So we disembarked at Patchogue, and were given our candidate's buttons and (literally) our marching orders. We split up, each small group of two or three to a volunteer local driver. Our driver had a talking GPS so we didn't get too lost, as we tooled through the suburban streets out to Mastic Beach, a neighborhood of mostly converted beach houses (we were a spit away from the ocean, but no, we couldn't go canvass there. Those homes were mostly second homes.)
So we were making our way confidently, more or less. Until we were let off, when I felt very "lost," looking up at the flag of the tea-party -- a large yellow banner with a 'Don't Tread on Me' inscription -- flying on a high pole below the colonial flag, i.e. thirteen stars in a circle. Oh boy. Where am I? The GPS lady didn't warn me about this. Our list skipped over this house, stopping at about every fifth house on Alder, and leading us, in a kind of scavenger hunt, to a series of small, and middle-sized homes -- some terribly derelict, overgrown yards and some clipped painted and polished. I wished that dogs could vote, because most of the time they were the only ones home.
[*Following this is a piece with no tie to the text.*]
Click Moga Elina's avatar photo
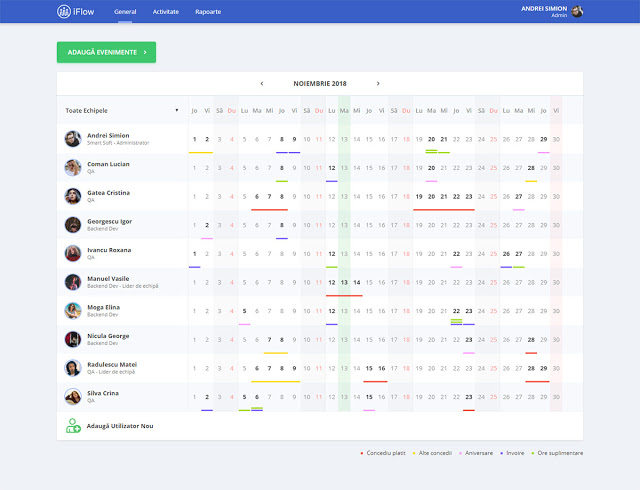Image resolution: width=640 pixels, height=490 pixels. [x=73, y=311]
Al is the shmoozer. We'd been told on our last canvassing trip -- which was for Obama in '08, down to Wilkes-Barre, Pa. -- that all those graphs and charts, statistics and prognoses you'd been dutifully studying? Throw them out. People vote on character, not programs. My guess is that if I looked inward, I'd find out that it was true of me too. I swooned for Obama after reading Dreams for My Father. If you remember, there was not a single word in there about his plans to give every American health care. But I tended to forget that fact and maybe out of nervousness would launch into a little spiel about the fact that Tim Bishop had voted for the Stimulus Bill (millions of jobs, well a couple hundred thousand? But whose fault was that?! Had Obama been given the money he actually wanted... At least I didn't say a word about any of this. Many people seemed to be completely befuddled. In this case it wasn't the economy stupid) I'd add brightly 'and Bishop voted for the Health Care Bill!' which most likely was shooting my candidate in the foot. Al knew not to go there. Forget about the Health Care Bill. When the elderly unshaved man in the undershirt opened the door to say he was watching The Public Enemy an old James Cagney movie, Al was in his element. Ten minutes later, the two of them were still talking like old geezers, now at a little table on the porch, while Mr. Undershirt was filling out his voter registration form. By the time he was done, he looked up and said, the health care thing. I don't understand why people are against it. (whew)

Al went beyond dedicated. While a woman in all stages of dishevelment was ranting to a police officer, she took a breath to inform us that she couldn't talk, she was trying to deal with a problem with her "old man." Can I leave some literature for you, Al said hopefully. She shot him a please-don't-hang-around-here-a-second-longer look. Al carefully folded the pages of the literature so they'd fit behind her screen door.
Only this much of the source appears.